Thanks. This looks good to me.

ychen accepted this revision as: ychen.Sep 23 2022, 3:15 PM

LGTM.

This revision is now accepted and ready to land.Sep 23 2022, 3:15 PM

The patch looks good. Two high-level questions:

  • Does the similar thing happen for class templates? Like a constraint expr of a partial specialization has an error. Maybe we don't assert in this case?

WE currently crash in that case as well: https://godbolt.org/z/MGMqz1x59 . This patch still crashes in that case, and we should fix that in a similar way. I'll put it on my list of things to do soon! I don't want to do it in the same patch, simply because the type resolution parts are going to be completely different, and would likely just double the size of this patch.
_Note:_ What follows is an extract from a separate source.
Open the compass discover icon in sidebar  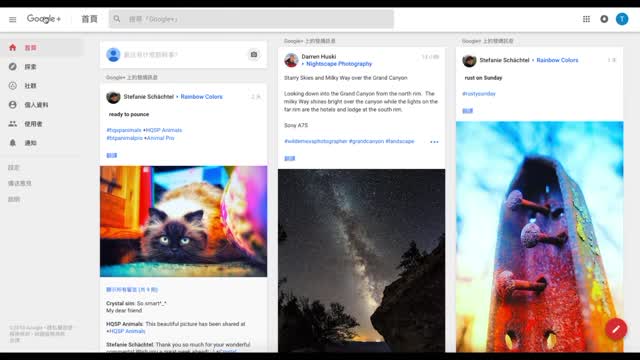click(13, 67)
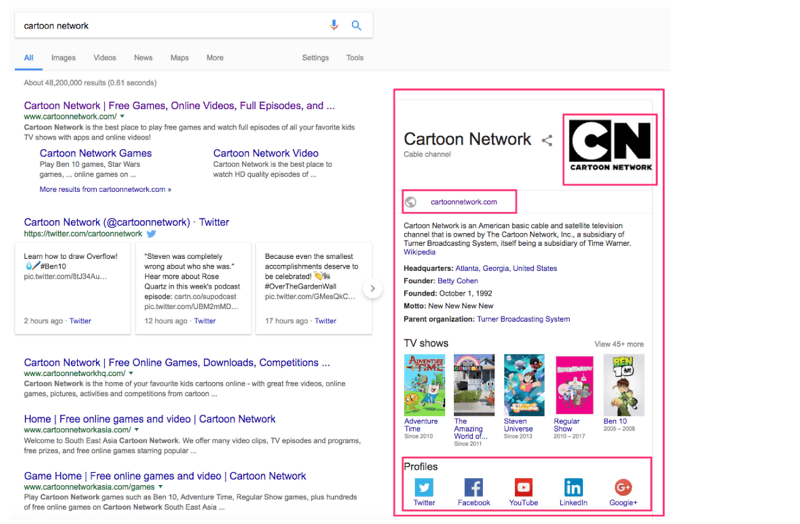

  • I suppose the constraint error does not always affect the overload resolution results. When it does not, an alternative would be to assume the constraint is a satisfaction failure and the compilation continues. Do you see any value in this approach? Personally, I could go either way. Basically a trade-off between pessimistic and optimistic.

In cases where the constraint error does not affect overload resolution (like with short-circuiting), this patch makes no changes, and will continue without it. ONLY when a constraint that references a RecoveryExpr in some way is used will we 'quit' overload resolution.
I ALSO considered just marking as a failure, and continuing, but @tahonermann made a point in a private chat that the result is that we'll end up getting wacky follow-up errors. Consider something like:

template<typename T> concept HasFoo = /*Test for has foo*/;
   template<typename T> concept HasBarAlternative = /*test for has bar, but with a typo!*/;

   template<typename T> requires HasFoo<T>
   void do_thing(T &t) {
     t.Foo();
     t.Bar();
   }
   template<typename T> requires HasFoo<T> && HasBarAlternative<T>
   void do_thing(T&t) {
     t.Foo();
     t.BarAlternative();
   }

The result of just marking HasBarAlternative' as not satisfied, is the 1st do_thing` will be called. THEN you'd get an error on instantiating because of the lack of Bar. This seems like a worse behavior to me, and results in just nonsense-errors/not useful errors most of the time.

Agreed that short-circuiting cases would not hit this issue. I actually meant cases where a supposedly failed constraint has errors (https://clang.godbolt.org/z/5P7fYYvao). But that could be reconsidered in the future if use cases arise. With this patch, we already handle this better than GCC/MSVC.

constexpr bool True = true;
constexpr bool False = b;
template <typename T> concept C = True;
template <typename T> concept D = False;

template<D T>
void foo(T) = delete;
template<C T>
void foo(T);

void g() {
    foo(1);
}

Thanks for the quick review! Yeah, that case is a tough one, we don't really have a good way of determining whether that was supposed to fail, or be the best match. GCC does the option of just treating it as failed, so it'll have the problem that I mentioned above. No idea what MSVC is doing though.... thats frightening.

ychen added a comment.Sep 25 2022, 5:22 PM

Thanks for the quick review! Yeah, that case is a tough one, we don't really have a good way of determining whether that was supposed to fail, or be the best match. GCC does the option of just treating it as failed, so it'll have the problem that I mentioned above. No idea what MSVC is doing though.... thats frightening.

This paper (https://www.open-std.org/jtc1/sc22/wg21/docs/papers/2022/p2429r0.pdf) makes me like the current approach more. Basically, we better strive for intuitive diagnostics instead of diagnosing as many errors as possible but run the risk of lower-quality diagnostic messages.